Emodin (6-methyl-1,3,8-trihydroxyanthraquinone) is an organic compound. Classified as an anthraquinone, it can be isolated from rhubarb, buckthorn, and Japanese knotweed (Reynoutria japonica syn. Polygonum cuspidatum). Emodin is particularly abundant in the roots of the Chinese rhubarb (Rheum palmatum), knotweed and knotgrass (Polygonum cuspidatum and Polygonum multiflorum) as well as Hawaii 'au'auko'i cassia seeds or coffee weed (Semen cassia). It is specifically isolated from Rheum palmatum L. It is also produced by many species of fungi, including members of the genera Aspergillus, Pyrenochaeta, and Pestalotiopsis, inter alia. The common name is derived from Rheum emodi, a taxonomic synonym of Rheum australe (Himalayan rhubarb), and synonyms include emodol, frangula emodin, rheum emodin, 3-methyl-1,6,8-trihydroxyanthraquinone, Schüttgelb (Schuttgelb), and Persian Berry Lake.
----
● WHAT TO WORK ON
A. Echo the emodin passage from "Emodin (6-methyl-1,3,8-trihydroxyanthraquinone) is" up to and including "Persian Berry Lake.".
B. According to the emodin passage, what is the common name emodin derived from?
C. Rewrite the paragraph of the emodin passage that begins "Emodin (6-methyl-1,3,8-trihydroxyanthraquinone) is an organic compound" as a short list, keeping its main facts.

● STUDY MATERIAL
----
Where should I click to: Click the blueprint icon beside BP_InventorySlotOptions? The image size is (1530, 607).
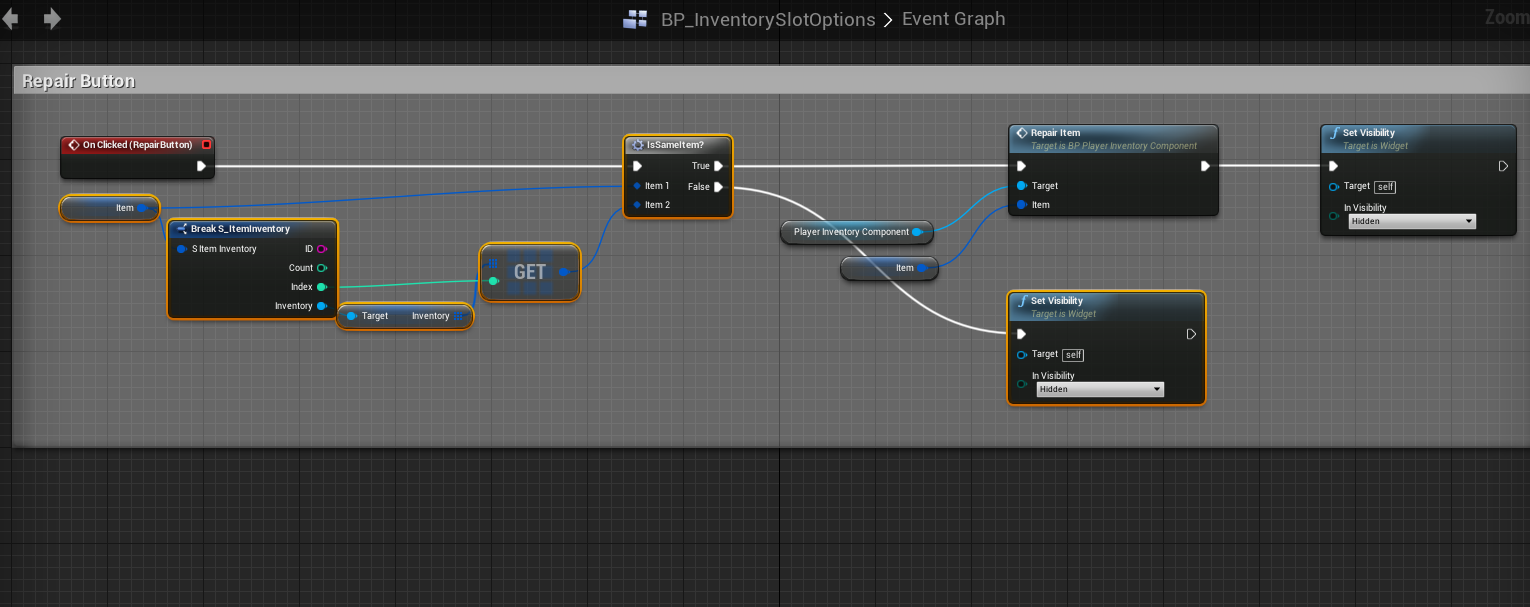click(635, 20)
----
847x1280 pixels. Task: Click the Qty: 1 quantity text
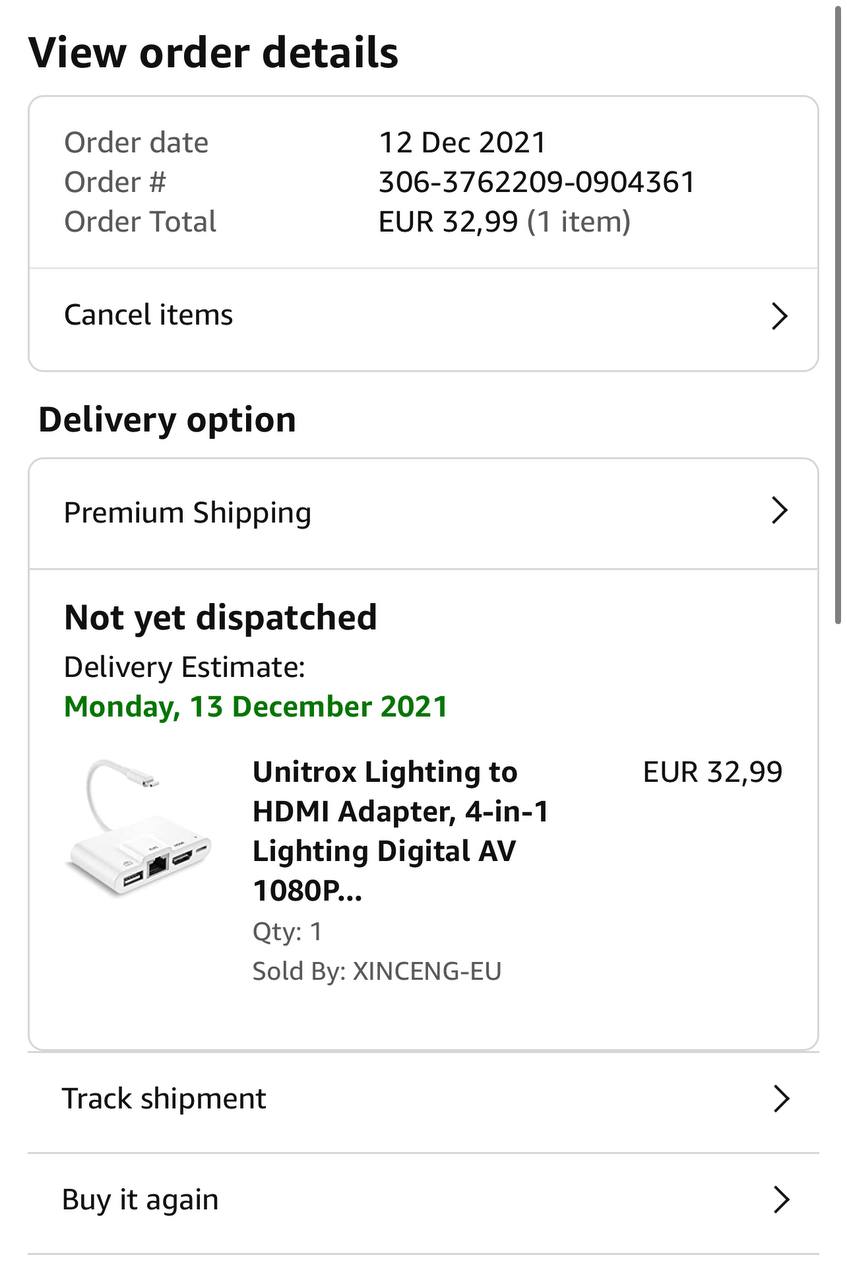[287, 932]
----
● TASK-BY-TASK RESULTS
A.
Emodin (6-methyl-1,3,8-trihydroxyanthraquinone) is an organic compound. Classified as an anthraquinone, it can be isolated from rhubarb, buckthorn, and Japanese knotweed (Reynoutria japonica syn. Polygonum cuspidatum). Emodin is particularly abundant in the roots of the Chinese rhubarb (Rheum palmatum), knotweed and knotgrass (Polygonum cuspidatum and Polygonum multiflorum) as well as Hawaii 'au'auko'i cassia seeds or coffee weed (Semen cassia). It is specifically isolated from Rheum palmatum L. It is also produced by many species of fungi, including members of the genera Aspergillus, Pyrenochaeta, and Pestalotiopsis, inter alia. The common name is derived from Rheum emodi, a taxonomic synonym of Rheum australe (Himalayan rhubarb), and synonyms include emodol, frangula emodin, rheum emodin, 3-methyl-1,6,8-trihydroxyanthraquinone, Schüttgelb (Schuttgelb), and Persian Berry Lake.

B. Rheum emodi, a taxonomic synonym of Rheum australe (Himalayan rhubarb).

C.
- Emodin (6-methyl-1,3,8-trihydroxyanthraquinone) is an organic compound classified as an anthraquinone.
- It can be isolated from rhubarb, buckthorn, and Japanese knotweed. It is specifically isolated from Rheum palmatum L.
- It is particularly abundant in the roots of Chinese rhubarb (Rheum palmatum), knotweed and knotgrass (Polygonum cuspidatum and Polygonum multiflorum), and in Hawaii 'au'auko'i cassia seeds or coffee weed (Semen cassia).
- Many fungi also produce it, including members of the genera Aspergillus, Pyrenochaeta, and Pestalotiopsis.
- The name comes from Rheum emodi, a taxonomic synonym of Rheum australe (Himalayan rhubarb).
- Synonyms include emodol, frangula emodin, rheum emodin, 3-methyl-1,6,8-trihydroxyanthraquinone, Schüttgelb (Schuttgelb), and Persian Berry Lake.